DONE — hook capability (#20), phases 1+2 (schema + executor + wiring): controlled post-install hooks so indeedhub/netbird can migrate. Design: docs/manifest-hooks-design.md. Schema, validate(), executor, and install-path wiring all landed + green (commits 4c1a4e59/955c54b7 above). Remaining #20 phases: 3 = indeedhub migration (NEXT, below); 4 = netbird; 5 = pre_start hooks (type exists, NOT yet executed — wire into prepare_for_start if/when needed).
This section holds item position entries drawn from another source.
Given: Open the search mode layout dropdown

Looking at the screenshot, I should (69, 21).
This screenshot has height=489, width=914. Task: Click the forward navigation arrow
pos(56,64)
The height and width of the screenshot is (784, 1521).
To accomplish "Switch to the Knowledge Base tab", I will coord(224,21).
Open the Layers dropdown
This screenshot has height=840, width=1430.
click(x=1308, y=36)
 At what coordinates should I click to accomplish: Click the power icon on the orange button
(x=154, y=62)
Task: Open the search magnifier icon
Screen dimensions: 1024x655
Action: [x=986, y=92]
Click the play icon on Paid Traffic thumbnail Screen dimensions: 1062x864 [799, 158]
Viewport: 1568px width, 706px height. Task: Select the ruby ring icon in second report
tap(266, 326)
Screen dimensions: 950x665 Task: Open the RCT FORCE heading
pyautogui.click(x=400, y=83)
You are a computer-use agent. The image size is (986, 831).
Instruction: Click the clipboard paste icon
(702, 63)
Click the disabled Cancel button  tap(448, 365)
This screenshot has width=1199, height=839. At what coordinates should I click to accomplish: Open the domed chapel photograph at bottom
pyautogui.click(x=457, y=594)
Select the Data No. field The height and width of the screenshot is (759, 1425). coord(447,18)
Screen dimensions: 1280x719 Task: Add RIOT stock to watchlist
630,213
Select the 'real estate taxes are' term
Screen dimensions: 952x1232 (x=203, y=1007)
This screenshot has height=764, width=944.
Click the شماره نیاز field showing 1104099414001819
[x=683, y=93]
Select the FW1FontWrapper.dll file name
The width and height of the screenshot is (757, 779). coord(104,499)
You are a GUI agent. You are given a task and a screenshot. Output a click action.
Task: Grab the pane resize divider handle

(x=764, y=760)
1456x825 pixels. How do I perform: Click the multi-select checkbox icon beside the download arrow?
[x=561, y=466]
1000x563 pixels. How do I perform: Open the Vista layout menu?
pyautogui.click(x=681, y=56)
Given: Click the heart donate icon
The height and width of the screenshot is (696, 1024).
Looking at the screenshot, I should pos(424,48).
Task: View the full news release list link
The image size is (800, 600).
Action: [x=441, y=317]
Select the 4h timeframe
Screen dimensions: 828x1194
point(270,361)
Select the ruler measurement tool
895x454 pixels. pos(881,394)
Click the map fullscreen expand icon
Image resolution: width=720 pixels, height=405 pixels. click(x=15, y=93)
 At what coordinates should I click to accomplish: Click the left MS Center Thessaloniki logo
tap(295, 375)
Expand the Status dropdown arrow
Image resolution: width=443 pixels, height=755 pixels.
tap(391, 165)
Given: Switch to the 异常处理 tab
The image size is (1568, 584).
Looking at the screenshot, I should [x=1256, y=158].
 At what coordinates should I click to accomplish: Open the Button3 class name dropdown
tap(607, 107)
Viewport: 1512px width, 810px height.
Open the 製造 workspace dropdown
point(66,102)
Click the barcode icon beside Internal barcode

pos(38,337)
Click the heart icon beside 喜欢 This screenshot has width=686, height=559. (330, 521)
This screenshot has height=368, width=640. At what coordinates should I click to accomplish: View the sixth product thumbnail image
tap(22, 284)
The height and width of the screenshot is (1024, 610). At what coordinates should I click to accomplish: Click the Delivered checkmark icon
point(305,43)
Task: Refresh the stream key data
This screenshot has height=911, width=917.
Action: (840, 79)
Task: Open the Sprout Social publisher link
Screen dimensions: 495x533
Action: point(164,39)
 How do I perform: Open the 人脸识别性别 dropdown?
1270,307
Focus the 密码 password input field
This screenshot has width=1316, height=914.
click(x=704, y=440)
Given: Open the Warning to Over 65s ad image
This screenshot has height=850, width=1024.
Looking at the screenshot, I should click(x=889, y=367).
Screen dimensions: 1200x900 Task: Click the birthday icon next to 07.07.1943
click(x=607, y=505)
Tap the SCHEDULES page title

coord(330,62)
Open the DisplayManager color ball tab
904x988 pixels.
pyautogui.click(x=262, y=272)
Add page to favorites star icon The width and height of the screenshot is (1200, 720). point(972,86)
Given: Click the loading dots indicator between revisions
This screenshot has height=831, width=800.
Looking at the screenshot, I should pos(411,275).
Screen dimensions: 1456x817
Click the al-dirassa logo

NEXT — #20 phase 3, indeedhub migration: author 7 member manifests (postgres/redis/minio/relay/api/ffmpeg + frontend) on archy-net with container-name hostnames; frontend carries the post_install hook (strip X-Frame-Options, copy nostr-provider.js, inject script, nginx reload — see patch_indeedhub_nostr_provider in install.rs:68 for exact ops); wire install_indeedhub_stack orchestrator-first; generated_secrets: indeedhub-db-password/indeedhub-jwt/indeedhub-minio-password (reuse live values); preserve hardcoded AES_MASTER_SECRET literal + minio user "indeeadmin". Then netbird (assess its setup steps). Then single-container legacy apps (add to uses_orchestrator_install_flow allowlist in install.rs + verify each). Then the lifecycle gate (#6) — needs harness hardening (#18) + .228 bitcoin synced.

Test/deploy facts: .228 = archi resilience node, UI/RPC pw password123 (https), SSH pw archipelago. Lifecycle harness runs from .116: cd tests/lifecycle && ARCHY_HOST=192.168.1.228 ARCHY_SCHEME=https ARCHY_PASSWORD=password123 ARCHY_ALLOW_DESTRUCTIVE=1 ./run.sh <suite>. RPC trigger: auth.login (sets session

  • csrf cookies) → send csrf cookie value as X-CSRF-Token header. package.install needs {"id":"<app>","dockerImage":"<any-valid-image>"} (dockerImage required even for stacks). Rust workspace root = core/. Linker undefined hidden symbol → rebuild with CARGO_INCREMENTAL=0. immich on .228: app_id immich, containers immich_server/immich_postgres/immich_redis, data dir owner 100998:100998.

9. Documentation map (what survives)

This master plan is the hub. Authoritative standalone docs (linked above), kept:

  • Design: architecture.md, app-developer-guide.md, APP-PACKAGING-MIGRATION-PLAN.md, registry-manifest-design.md, marketplace-protocol.md, dht-distribution-design.md, multi-node-architecture.md, rust-orchestrator-migration.md, bulletproof-containers.md, three-mode-ui-design.md, dual-ecash-design.md, meshroller-integration-design.md, phase4-streaming-ecash-plan.md, adr/*.
  • Reference: app-manifest-spec.md, api-reference.md, developer-guide.md, operations-runbook.md, troubleshooting.md, user-walkthrough.md, bitcoin-rpc-relay.md, security-code-audit-2026-03.md, GAMEPAD-NAV.md, SEED-VERIFICATION.md, hotfix-process.md, app-registry-status-2026-06-21.md.

All dated handoffs/resumes/transcripts/superseded trackers were consolidated here and removed (recoverable via git) on 2026-06-21.